→ **Records supplied**
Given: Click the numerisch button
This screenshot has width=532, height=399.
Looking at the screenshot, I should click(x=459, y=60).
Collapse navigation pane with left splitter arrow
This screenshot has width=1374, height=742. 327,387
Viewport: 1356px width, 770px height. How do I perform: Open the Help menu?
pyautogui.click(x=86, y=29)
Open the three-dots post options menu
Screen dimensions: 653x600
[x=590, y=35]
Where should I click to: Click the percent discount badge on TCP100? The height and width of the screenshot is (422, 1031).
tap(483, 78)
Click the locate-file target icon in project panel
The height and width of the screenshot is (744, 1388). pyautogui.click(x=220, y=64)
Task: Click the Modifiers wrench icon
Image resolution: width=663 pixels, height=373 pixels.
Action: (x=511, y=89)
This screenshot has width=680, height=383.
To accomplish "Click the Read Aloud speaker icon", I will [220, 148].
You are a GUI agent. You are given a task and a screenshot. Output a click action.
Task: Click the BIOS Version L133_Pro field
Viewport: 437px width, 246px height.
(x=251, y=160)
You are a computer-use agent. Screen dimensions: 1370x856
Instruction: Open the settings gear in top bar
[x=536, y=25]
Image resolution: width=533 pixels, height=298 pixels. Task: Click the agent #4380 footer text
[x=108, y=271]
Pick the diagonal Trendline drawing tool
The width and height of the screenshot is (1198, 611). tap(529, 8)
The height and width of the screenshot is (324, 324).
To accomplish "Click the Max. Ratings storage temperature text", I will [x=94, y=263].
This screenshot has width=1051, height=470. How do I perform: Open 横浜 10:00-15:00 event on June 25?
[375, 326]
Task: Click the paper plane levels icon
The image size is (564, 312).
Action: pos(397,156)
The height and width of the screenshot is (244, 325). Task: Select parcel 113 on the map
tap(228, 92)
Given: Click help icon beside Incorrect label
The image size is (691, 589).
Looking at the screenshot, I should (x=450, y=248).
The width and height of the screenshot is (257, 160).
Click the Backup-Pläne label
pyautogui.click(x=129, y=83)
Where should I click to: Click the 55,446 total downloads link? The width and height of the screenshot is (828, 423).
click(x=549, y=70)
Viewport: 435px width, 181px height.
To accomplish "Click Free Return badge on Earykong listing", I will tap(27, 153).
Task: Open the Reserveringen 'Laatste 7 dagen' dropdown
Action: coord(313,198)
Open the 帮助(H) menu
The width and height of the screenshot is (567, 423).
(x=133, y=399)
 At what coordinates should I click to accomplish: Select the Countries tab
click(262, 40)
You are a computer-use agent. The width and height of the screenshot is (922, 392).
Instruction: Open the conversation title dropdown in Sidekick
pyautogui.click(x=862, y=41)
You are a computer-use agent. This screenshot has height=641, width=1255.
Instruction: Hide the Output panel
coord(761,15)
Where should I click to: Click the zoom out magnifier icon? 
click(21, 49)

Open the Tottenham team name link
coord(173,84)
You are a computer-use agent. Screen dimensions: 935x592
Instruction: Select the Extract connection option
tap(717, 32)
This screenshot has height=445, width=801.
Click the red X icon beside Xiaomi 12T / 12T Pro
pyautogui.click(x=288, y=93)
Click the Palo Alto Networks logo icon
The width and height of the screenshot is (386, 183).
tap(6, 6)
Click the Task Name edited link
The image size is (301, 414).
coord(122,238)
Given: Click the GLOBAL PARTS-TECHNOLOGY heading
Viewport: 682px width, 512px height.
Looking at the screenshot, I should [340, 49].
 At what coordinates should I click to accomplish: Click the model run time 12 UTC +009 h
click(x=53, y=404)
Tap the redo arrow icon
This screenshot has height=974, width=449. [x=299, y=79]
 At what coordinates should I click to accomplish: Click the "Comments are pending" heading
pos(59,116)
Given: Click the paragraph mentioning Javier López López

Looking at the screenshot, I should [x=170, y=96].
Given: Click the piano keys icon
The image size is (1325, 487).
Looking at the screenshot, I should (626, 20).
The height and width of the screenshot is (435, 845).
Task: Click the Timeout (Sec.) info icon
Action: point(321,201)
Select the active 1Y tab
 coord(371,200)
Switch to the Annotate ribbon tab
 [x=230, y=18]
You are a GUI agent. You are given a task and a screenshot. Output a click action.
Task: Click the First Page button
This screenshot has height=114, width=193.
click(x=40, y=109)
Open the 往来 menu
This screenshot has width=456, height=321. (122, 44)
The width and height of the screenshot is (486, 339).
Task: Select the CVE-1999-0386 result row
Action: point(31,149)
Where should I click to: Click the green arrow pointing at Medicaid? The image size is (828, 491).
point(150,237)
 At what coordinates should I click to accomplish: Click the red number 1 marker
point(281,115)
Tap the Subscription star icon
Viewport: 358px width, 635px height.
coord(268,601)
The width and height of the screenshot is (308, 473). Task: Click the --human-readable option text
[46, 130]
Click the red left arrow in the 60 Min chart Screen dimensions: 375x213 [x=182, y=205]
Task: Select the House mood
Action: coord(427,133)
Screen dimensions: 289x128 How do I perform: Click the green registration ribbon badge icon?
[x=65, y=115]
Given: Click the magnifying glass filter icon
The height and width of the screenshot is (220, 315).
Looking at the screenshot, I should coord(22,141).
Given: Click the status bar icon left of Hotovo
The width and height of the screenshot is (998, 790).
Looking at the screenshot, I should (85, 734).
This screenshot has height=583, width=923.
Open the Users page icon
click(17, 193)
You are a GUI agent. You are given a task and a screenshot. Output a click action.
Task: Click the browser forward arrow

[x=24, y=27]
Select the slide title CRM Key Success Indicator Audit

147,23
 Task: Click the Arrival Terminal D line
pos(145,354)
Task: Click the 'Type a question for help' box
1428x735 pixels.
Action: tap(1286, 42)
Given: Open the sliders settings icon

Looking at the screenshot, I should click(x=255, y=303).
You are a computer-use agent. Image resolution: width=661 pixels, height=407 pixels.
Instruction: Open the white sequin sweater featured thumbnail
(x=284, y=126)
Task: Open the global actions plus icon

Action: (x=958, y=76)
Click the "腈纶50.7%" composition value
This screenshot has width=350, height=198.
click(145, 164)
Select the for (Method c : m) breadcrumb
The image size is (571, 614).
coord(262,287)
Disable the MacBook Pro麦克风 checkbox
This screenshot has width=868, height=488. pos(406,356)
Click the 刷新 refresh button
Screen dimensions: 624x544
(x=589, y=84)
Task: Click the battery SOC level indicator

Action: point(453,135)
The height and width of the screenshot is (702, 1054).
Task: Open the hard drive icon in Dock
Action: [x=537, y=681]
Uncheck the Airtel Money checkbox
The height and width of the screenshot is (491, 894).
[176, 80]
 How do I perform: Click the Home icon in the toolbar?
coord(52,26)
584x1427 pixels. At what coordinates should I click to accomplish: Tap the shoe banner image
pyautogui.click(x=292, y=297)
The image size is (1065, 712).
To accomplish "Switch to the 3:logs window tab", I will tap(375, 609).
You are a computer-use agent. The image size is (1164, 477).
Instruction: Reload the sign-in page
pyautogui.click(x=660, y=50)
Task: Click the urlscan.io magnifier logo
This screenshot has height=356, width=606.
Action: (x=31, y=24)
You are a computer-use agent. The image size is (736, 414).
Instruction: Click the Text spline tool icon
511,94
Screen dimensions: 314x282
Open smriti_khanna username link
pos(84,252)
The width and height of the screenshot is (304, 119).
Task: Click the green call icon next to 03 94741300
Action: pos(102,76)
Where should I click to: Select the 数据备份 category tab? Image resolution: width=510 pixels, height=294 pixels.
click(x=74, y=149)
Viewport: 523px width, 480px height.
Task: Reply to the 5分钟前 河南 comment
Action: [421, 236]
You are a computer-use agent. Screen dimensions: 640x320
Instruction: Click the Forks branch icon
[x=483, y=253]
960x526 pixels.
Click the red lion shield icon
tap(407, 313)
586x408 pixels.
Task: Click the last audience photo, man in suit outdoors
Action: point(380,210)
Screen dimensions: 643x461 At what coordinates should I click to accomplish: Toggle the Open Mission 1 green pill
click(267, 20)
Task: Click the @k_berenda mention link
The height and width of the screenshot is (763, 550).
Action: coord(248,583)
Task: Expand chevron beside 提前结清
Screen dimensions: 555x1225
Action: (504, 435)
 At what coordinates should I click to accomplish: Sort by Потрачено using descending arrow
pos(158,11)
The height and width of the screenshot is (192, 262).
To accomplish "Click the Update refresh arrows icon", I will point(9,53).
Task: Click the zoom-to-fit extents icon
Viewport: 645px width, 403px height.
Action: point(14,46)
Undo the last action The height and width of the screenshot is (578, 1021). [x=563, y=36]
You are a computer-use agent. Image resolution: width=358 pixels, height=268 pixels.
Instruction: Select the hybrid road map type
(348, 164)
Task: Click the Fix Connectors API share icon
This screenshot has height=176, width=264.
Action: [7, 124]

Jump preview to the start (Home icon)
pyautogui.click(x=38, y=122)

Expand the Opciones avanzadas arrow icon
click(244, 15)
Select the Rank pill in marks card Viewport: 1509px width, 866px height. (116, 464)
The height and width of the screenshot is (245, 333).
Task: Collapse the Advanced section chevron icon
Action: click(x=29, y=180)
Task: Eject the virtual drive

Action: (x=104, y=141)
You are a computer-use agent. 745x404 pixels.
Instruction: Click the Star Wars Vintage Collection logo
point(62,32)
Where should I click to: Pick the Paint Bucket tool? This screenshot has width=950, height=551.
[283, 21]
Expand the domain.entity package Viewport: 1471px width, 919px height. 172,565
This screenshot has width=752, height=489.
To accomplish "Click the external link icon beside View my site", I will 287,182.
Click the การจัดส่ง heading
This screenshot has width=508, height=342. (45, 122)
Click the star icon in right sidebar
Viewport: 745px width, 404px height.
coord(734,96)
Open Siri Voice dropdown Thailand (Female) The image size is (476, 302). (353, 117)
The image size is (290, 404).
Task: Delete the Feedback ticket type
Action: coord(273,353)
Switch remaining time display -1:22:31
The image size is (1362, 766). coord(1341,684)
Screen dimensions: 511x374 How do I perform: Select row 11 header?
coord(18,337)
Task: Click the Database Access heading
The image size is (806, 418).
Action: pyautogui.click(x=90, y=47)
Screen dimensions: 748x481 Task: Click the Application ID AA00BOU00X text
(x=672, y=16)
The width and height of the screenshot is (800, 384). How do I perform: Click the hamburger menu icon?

→ **Work to be completed**
Starting at the line that has "Task: Click the Modifiers wrench icon" and ending at the line that has "You are a computer-use agent. Screen dimensions: 1370x856", please write out the lines above exactly, leaving out all others.

→ **Exercise output**
Task: Click the Modifiers wrench icon
Image resolution: width=663 pixels, height=373 pixels.
Action: (x=511, y=89)
This screenshot has width=680, height=383.
To accomplish "Click the Read Aloud speaker icon", I will [220, 148].
You are a GUI agent. You are given a task and a screenshot. Output a click action.
Task: Click the BIOS Version L133_Pro field
Viewport: 437px width, 246px height.
(x=251, y=160)
You are a computer-use agent. Screen dimensions: 1370x856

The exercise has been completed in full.